Exactly as written, output each record given below.

◆ ◆ ◆

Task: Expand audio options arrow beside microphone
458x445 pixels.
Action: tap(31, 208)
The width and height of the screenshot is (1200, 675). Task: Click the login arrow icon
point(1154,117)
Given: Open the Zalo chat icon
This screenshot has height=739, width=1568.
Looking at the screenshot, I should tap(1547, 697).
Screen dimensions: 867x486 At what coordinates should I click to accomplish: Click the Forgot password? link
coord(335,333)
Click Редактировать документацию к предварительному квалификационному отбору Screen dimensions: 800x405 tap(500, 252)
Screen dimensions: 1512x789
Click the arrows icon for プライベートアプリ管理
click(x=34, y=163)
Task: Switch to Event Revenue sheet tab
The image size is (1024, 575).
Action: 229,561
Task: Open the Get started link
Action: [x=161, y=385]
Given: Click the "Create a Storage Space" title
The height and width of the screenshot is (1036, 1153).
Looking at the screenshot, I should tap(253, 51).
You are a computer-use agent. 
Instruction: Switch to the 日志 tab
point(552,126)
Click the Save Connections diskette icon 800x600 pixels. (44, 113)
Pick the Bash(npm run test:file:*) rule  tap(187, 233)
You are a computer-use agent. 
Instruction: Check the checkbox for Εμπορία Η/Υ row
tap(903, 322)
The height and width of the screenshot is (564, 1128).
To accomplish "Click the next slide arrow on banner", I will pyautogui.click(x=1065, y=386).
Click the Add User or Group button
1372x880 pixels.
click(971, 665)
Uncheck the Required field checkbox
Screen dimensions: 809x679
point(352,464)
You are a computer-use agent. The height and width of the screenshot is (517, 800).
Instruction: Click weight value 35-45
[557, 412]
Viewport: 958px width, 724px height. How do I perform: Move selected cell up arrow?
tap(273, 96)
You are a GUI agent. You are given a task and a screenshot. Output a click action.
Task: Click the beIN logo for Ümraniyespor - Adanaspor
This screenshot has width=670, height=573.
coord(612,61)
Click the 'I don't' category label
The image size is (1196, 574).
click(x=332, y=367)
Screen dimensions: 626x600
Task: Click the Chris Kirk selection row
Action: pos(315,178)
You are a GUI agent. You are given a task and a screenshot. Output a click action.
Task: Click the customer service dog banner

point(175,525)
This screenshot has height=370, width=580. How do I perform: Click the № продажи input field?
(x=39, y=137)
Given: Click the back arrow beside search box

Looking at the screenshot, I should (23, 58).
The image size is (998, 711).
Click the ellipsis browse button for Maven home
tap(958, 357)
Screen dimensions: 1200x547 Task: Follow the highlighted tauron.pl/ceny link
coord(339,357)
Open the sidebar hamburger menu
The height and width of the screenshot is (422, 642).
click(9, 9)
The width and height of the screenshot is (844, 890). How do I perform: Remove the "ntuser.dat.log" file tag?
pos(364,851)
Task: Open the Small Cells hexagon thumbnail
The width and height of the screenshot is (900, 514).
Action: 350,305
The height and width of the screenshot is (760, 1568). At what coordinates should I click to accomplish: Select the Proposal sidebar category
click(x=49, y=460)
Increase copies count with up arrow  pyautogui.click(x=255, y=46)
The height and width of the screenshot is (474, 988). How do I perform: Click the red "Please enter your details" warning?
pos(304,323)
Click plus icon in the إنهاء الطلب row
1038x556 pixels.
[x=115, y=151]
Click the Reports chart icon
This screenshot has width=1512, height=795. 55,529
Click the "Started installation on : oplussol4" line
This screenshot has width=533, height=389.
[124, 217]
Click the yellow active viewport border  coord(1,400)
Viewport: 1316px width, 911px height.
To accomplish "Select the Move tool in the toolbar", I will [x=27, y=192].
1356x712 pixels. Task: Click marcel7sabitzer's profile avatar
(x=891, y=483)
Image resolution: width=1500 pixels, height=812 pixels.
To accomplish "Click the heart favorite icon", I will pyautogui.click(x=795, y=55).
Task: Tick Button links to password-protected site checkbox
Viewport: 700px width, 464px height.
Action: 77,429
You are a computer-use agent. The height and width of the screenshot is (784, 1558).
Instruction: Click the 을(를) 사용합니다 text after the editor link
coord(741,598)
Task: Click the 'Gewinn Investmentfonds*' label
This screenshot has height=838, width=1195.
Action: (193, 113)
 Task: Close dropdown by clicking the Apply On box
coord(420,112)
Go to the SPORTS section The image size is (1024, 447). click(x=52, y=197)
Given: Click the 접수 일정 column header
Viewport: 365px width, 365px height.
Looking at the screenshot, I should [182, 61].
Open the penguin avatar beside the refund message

◆ ◆ ◆

> [Solution below]
Task: Expand audio options arrow beside microphone
458x445 pixels.
Action: tap(31, 208)
The width and height of the screenshot is (1200, 675). Task: Click the login arrow icon
point(1154,117)
Given: Open the Zalo chat icon
This screenshot has height=739, width=1568.
Looking at the screenshot, I should tap(1547, 697).
Screen dimensions: 867x486 At what coordinates should I click to accomplish: Click the Forgot password? link
coord(335,333)
Click Редактировать документацию к предварительному квалификационному отбору Screen dimensions: 800x405 tap(500, 252)
Screen dimensions: 1512x789
Click the arrows icon for プライベートアプリ管理
click(x=34, y=163)
Task: Switch to Event Revenue sheet tab
The image size is (1024, 575).
Action: 229,561
Task: Open the Get started link
Action: [x=161, y=385]
Given: Click the "Create a Storage Space" title
The height and width of the screenshot is (1036, 1153).
Looking at the screenshot, I should tap(253, 51).
You are a computer-use agent. 
Instruction: Switch to the 日志 tab
point(552,126)
Click the Save Connections diskette icon 800x600 pixels. (44, 113)
Pick the Bash(npm run test:file:*) rule  tap(187, 233)
You are a computer-use agent. 
Instruction: Check the checkbox for Εμπορία Η/Υ row
tap(903, 322)
The height and width of the screenshot is (564, 1128).
To accomplish "Click the next slide arrow on banner", I will pyautogui.click(x=1065, y=386).
Click the Add User or Group button
1372x880 pixels.
click(971, 665)
Uncheck the Required field checkbox
Screen dimensions: 809x679
point(352,464)
You are a computer-use agent. The height and width of the screenshot is (517, 800).
Instruction: Click weight value 35-45
[557, 412]
Viewport: 958px width, 724px height. How do I perform: Move selected cell up arrow?
tap(273, 96)
You are a GUI agent. You are given a task and a screenshot. Output a click action.
Task: Click the beIN logo for Ümraniyespor - Adanaspor
This screenshot has width=670, height=573.
coord(612,61)
Click the 'I don't' category label
The image size is (1196, 574).
click(x=332, y=367)
Screen dimensions: 626x600
Task: Click the Chris Kirk selection row
Action: pos(315,178)
You are a GUI agent. You are given a task and a screenshot. Output a click action.
Task: Click the customer service dog banner

point(175,525)
This screenshot has height=370, width=580. How do I perform: Click the № продажи input field?
(x=39, y=137)
Given: Click the back arrow beside search box

Looking at the screenshot, I should (23, 58).
The image size is (998, 711).
Click the ellipsis browse button for Maven home
tap(958, 357)
Screen dimensions: 1200x547 Task: Follow the highlighted tauron.pl/ceny link
coord(339,357)
Open the sidebar hamburger menu
The height and width of the screenshot is (422, 642).
click(9, 9)
The width and height of the screenshot is (844, 890). How do I perform: Remove the "ntuser.dat.log" file tag?
pos(364,851)
Task: Open the Small Cells hexagon thumbnail
The width and height of the screenshot is (900, 514).
Action: 350,305
The height and width of the screenshot is (760, 1568). At what coordinates should I click to accomplish: Select the Proposal sidebar category
click(x=49, y=460)
Increase copies count with up arrow  pyautogui.click(x=255, y=46)
The height and width of the screenshot is (474, 988). How do I perform: Click the red "Please enter your details" warning?
pos(304,323)
Click plus icon in the إنهاء الطلب row
1038x556 pixels.
[x=115, y=151]
Click the Reports chart icon
This screenshot has width=1512, height=795. 55,529
Click the "Started installation on : oplussol4" line
This screenshot has width=533, height=389.
[124, 217]
Click the yellow active viewport border  coord(1,400)
Viewport: 1316px width, 911px height.
To accomplish "Select the Move tool in the toolbar", I will [x=27, y=192].
1356x712 pixels. Task: Click marcel7sabitzer's profile avatar
(x=891, y=483)
Image resolution: width=1500 pixels, height=812 pixels.
To accomplish "Click the heart favorite icon", I will pyautogui.click(x=795, y=55).
Task: Tick Button links to password-protected site checkbox
Viewport: 700px width, 464px height.
Action: 77,429
You are a computer-use agent. The height and width of the screenshot is (784, 1558).
Instruction: Click the 을(를) 사용합니다 text after the editor link
coord(741,598)
Task: Click the 'Gewinn Investmentfonds*' label
This screenshot has height=838, width=1195.
Action: (193, 113)
 Task: Close dropdown by clicking the Apply On box
coord(420,112)
Go to the SPORTS section The image size is (1024, 447). click(x=52, y=197)
Given: Click the 접수 일정 column header
Viewport: 365px width, 365px height.
Looking at the screenshot, I should [182, 61].
Open the penguin avatar beside the refund message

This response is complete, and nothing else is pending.